I prodotti derivati si chiamano in questo modo perché il loro valore deriva dall'andamento del valore di una attività ovvero dal verificarsi nel futuro di un evento osservabile oggettivamente.
L'attività, ovvero l'evento, che possono essere di qualsiasi natura o genere, costituiscono il "sottostante" del prodotto derivato.
I derivati sono nati soprattutto per ridurre il rischio finanziario degli investimenti effettuati .
Esempio: Nel 2015 una famiglia stipula un mutuo a tasso variabile della durata di 20 anni e, per paura che dovrà pagare una rata più alta in futuro, stipula anche un derivato (cosiddetta “opzione”) che “copre” la famiglia da aumenti futuri dei tassi oltre, per esempio, il 5%.
Nel caso che i tassi, durante la durata del mutuo, vadano ad esempio al 7%, la famiglia dovra’ comunque pagare non più del 5%.
Nel tempo, con le liberalizzazioni normative avvenute negli anni ’90 del secolo scorso, i derivati sono stati utilizzati in modo crescente per motivi speculativi, cioè si assumono esposizioni al rischio al fine esclusivo di conseguire un profitto.

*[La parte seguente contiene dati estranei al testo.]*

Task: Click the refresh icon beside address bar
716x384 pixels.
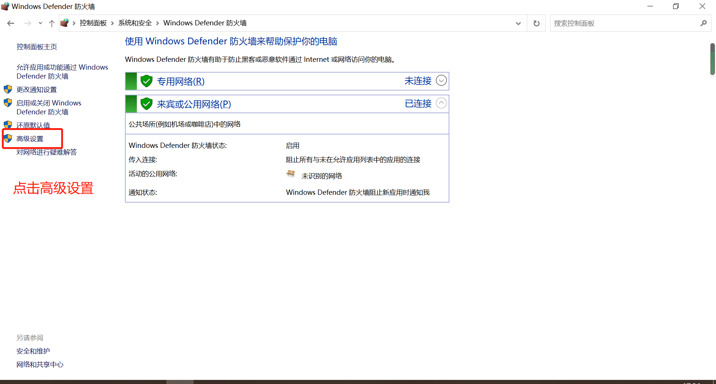Action: click(x=536, y=23)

Esempio: un investitore acquista un’opzione di acquisto di un bene (ad esempio frumento, grano o anche gas) ad un determinato prezzo a scadenza senza sborsare un euro. Se prima di quella scadenza il prezzo del bene è salito oltre quanto pattuito l’investitore potrà rivendere quell’opzione lucrando sulla differenza (e senza aver mai versato nulla)

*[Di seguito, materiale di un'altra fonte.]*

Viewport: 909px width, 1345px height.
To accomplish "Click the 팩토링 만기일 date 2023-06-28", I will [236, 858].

Ciò è avvenuto ad esempio nel principale mercato di riferimento del gas naturale di Amsterdam (TTF).
Approfittando delle tensioni internazionali (vedi guerra Ucraina), l’ondata di speculazioni, avvenuta con utilizzo di grandi somme di denaro da pochi grandi player finanziari, ha contribuito a spingere in alto il prezzo del gas e a far salire le bollette dei cittadini.
Tutto questo è moralmente accettabile?
È normale che chi non produce il bene possa speculare sul mercato per far salire il prezzo di quel bene così da guadagnare somme astronomiche a tutto svantaggio dei cittadini?